> _INSTRUCTION_
Return the lines of data starting with the line that contains "Where should I" and going on through the line that contains "(x=283, y=60)", unchanged.

# Start of ENTRIES SHOWN

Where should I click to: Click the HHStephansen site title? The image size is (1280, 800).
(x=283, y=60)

# End of ENTRIES SHOWN
# Start of ENTRIES SHOWN

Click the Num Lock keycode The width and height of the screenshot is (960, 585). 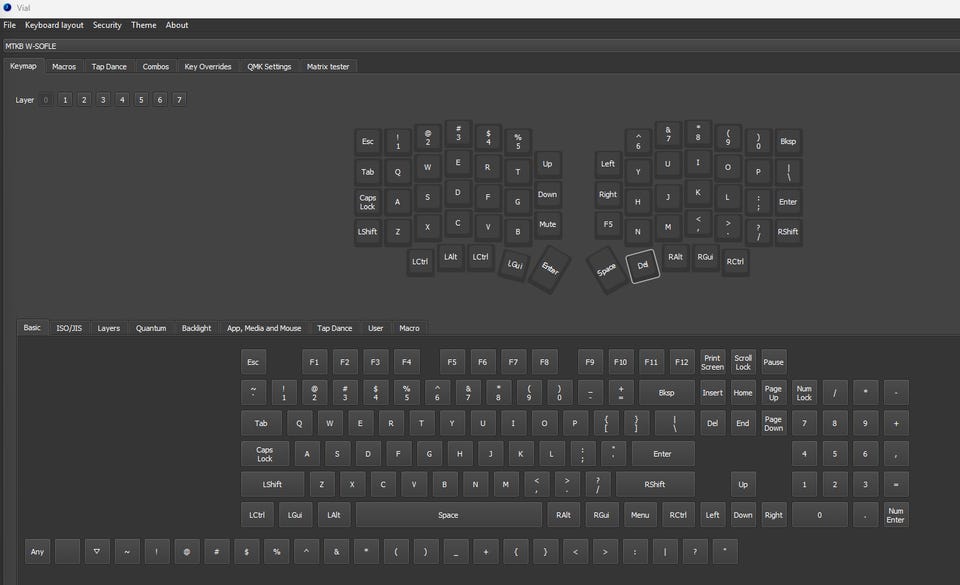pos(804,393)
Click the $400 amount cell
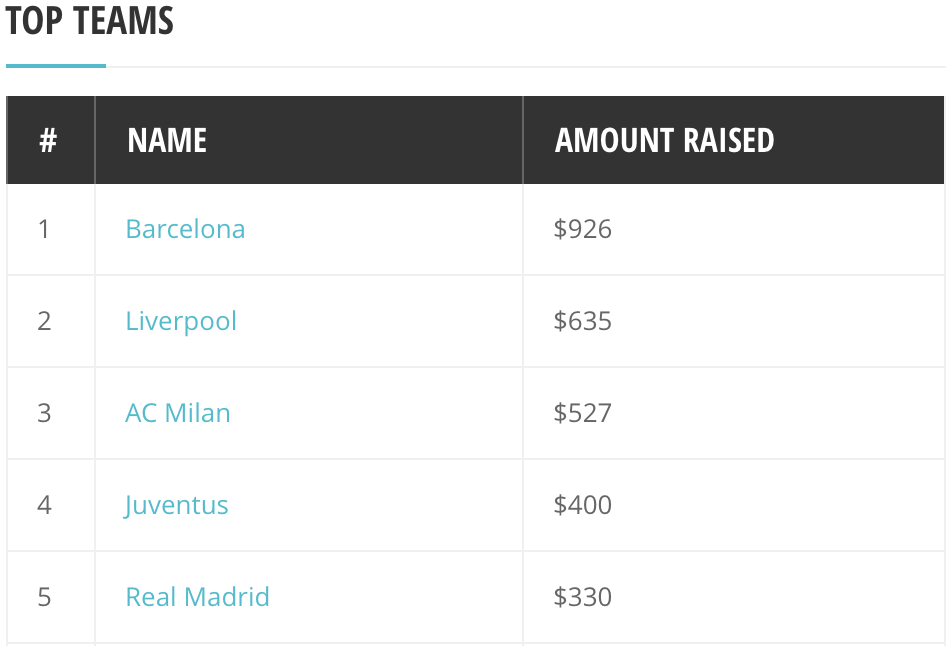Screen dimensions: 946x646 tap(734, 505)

# End of ENTRIES SHOWN

> _THE ANSWER_
Where should I click to: Click the HHStephansen site title? The image size is (1280, 800).
(x=283, y=60)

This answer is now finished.